(Items from a data source)
Content starts

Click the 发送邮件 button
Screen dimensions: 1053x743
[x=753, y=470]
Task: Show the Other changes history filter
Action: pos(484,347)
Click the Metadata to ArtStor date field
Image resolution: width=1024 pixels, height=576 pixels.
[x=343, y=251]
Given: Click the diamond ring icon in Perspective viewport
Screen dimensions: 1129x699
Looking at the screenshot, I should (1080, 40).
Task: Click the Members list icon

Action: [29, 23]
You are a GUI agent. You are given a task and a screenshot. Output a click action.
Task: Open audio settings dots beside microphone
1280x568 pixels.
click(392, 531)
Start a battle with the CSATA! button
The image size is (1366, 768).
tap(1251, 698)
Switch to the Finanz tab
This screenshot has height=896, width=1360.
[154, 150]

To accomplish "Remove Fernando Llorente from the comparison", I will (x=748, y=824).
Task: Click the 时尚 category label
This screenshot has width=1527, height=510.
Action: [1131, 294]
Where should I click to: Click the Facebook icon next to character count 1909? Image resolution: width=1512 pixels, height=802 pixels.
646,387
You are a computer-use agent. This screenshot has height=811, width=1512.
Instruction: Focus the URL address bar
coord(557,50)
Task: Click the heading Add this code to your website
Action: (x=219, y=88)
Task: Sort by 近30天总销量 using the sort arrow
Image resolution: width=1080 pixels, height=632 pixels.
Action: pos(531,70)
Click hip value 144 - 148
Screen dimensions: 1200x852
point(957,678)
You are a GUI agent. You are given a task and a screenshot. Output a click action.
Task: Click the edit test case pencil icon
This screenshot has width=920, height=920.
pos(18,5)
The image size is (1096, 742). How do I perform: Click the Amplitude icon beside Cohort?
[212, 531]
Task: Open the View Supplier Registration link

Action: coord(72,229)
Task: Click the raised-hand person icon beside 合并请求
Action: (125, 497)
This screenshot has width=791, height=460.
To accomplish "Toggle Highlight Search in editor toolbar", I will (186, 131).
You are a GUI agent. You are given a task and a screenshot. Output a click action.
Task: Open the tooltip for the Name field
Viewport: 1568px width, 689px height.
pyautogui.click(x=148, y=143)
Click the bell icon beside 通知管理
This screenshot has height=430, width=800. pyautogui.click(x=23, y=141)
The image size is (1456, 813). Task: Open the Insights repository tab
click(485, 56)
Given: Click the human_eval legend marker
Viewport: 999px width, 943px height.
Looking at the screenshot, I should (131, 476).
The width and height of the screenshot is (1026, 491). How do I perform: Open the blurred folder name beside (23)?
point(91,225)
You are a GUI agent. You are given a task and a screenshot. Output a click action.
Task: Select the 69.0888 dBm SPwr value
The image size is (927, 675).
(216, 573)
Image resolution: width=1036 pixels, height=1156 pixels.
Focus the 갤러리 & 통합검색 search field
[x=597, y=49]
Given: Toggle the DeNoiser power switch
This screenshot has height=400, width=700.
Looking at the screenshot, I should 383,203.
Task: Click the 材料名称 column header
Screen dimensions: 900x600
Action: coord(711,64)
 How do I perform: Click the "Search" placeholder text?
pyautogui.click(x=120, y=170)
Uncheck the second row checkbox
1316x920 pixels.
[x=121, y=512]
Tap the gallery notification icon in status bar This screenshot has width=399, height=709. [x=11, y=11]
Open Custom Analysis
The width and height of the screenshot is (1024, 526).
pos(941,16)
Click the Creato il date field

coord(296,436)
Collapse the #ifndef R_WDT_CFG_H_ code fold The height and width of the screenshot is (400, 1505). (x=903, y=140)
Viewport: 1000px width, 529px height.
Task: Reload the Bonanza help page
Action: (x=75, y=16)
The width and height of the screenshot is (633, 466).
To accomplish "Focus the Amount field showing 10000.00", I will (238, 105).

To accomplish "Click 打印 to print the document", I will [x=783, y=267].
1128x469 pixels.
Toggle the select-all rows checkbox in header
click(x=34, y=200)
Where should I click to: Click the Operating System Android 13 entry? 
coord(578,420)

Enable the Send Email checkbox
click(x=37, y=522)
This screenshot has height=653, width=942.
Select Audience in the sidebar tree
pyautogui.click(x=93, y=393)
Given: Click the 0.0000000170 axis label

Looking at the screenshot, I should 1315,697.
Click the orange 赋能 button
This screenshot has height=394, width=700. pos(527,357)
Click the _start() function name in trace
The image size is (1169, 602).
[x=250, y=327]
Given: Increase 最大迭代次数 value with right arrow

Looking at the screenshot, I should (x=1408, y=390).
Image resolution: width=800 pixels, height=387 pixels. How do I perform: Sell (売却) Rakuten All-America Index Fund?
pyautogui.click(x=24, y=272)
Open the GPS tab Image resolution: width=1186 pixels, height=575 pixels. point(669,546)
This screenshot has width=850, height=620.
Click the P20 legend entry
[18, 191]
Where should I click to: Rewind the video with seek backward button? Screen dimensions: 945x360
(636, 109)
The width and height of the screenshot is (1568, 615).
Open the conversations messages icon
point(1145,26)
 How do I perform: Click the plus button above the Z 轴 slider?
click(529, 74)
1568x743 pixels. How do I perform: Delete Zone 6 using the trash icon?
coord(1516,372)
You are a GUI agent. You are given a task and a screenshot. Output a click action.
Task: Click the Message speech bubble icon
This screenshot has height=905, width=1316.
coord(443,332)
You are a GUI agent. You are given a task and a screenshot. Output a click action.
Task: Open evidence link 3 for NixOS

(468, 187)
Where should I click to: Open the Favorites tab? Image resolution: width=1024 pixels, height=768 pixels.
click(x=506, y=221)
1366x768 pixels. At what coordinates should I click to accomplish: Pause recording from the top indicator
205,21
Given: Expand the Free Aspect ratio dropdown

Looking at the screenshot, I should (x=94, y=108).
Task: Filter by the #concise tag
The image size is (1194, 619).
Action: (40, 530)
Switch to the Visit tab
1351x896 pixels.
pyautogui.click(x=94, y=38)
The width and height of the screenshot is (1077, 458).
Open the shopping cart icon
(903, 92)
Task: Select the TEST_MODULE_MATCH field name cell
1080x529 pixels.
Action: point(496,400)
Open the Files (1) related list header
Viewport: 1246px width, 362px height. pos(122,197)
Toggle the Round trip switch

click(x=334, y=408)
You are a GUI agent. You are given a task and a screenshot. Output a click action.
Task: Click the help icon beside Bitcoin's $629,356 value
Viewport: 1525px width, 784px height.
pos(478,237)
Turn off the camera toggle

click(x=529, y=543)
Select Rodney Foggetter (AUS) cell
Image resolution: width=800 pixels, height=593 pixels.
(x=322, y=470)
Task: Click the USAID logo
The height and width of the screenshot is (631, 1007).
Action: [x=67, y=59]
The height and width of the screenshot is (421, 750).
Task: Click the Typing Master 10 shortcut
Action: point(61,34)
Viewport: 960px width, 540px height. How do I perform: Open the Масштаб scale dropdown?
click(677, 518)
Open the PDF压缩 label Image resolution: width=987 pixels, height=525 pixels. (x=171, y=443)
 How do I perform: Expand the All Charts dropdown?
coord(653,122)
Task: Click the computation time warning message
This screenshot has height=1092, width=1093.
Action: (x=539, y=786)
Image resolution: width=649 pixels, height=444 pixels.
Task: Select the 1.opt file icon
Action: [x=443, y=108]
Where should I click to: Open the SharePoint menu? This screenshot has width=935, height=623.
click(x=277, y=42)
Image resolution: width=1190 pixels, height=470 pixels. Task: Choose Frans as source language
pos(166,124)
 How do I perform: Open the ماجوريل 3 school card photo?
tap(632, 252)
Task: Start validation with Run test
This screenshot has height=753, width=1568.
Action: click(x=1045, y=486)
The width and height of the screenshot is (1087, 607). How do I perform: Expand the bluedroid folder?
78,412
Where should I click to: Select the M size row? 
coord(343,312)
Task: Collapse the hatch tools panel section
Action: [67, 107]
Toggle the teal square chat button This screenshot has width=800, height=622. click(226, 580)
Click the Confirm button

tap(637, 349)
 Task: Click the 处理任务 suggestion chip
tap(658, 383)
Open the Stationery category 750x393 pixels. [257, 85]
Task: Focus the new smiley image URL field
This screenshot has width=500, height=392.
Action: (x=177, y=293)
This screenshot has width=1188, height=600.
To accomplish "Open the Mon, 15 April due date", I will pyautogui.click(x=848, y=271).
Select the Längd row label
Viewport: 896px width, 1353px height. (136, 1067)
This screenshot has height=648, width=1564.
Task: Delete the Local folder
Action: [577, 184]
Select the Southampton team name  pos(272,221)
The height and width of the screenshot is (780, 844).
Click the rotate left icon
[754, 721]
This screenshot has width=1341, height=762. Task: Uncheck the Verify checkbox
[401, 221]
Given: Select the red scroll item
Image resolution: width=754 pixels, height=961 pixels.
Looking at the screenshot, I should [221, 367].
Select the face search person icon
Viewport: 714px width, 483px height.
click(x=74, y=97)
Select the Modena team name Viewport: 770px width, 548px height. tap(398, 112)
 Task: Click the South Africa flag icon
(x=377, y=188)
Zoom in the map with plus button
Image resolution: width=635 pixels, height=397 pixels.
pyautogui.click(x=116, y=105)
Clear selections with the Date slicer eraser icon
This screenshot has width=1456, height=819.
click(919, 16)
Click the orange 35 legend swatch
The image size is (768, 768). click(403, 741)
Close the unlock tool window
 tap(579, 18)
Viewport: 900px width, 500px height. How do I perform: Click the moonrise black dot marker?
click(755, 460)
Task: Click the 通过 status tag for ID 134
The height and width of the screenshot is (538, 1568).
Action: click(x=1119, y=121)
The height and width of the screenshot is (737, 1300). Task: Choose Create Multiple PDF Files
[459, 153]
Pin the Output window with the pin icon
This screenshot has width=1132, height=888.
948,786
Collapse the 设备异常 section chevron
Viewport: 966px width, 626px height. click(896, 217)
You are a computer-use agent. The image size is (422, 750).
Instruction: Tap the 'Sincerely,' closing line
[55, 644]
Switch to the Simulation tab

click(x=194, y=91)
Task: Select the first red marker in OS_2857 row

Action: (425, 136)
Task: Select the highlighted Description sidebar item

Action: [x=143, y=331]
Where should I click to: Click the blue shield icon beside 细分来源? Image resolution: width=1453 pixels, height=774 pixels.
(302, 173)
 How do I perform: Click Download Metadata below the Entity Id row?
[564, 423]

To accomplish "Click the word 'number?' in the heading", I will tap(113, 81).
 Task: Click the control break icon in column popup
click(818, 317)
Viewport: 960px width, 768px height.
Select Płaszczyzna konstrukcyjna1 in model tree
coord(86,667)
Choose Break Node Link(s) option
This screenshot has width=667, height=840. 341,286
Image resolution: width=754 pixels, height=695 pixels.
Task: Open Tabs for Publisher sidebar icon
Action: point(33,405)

Content ends

→ Work to be completed:
Print the line with "Task: Click the control" and every line after it in the entries above, exactly as written. Leave out all other lines.

→ Result:
 Task: Click the control break icon in column popup
click(818, 317)
Viewport: 960px width, 768px height.
Select Płaszczyzna konstrukcyjna1 in model tree
coord(86,667)
Choose Break Node Link(s) option
This screenshot has width=667, height=840. 341,286
Image resolution: width=754 pixels, height=695 pixels.
Task: Open Tabs for Publisher sidebar icon
Action: point(33,405)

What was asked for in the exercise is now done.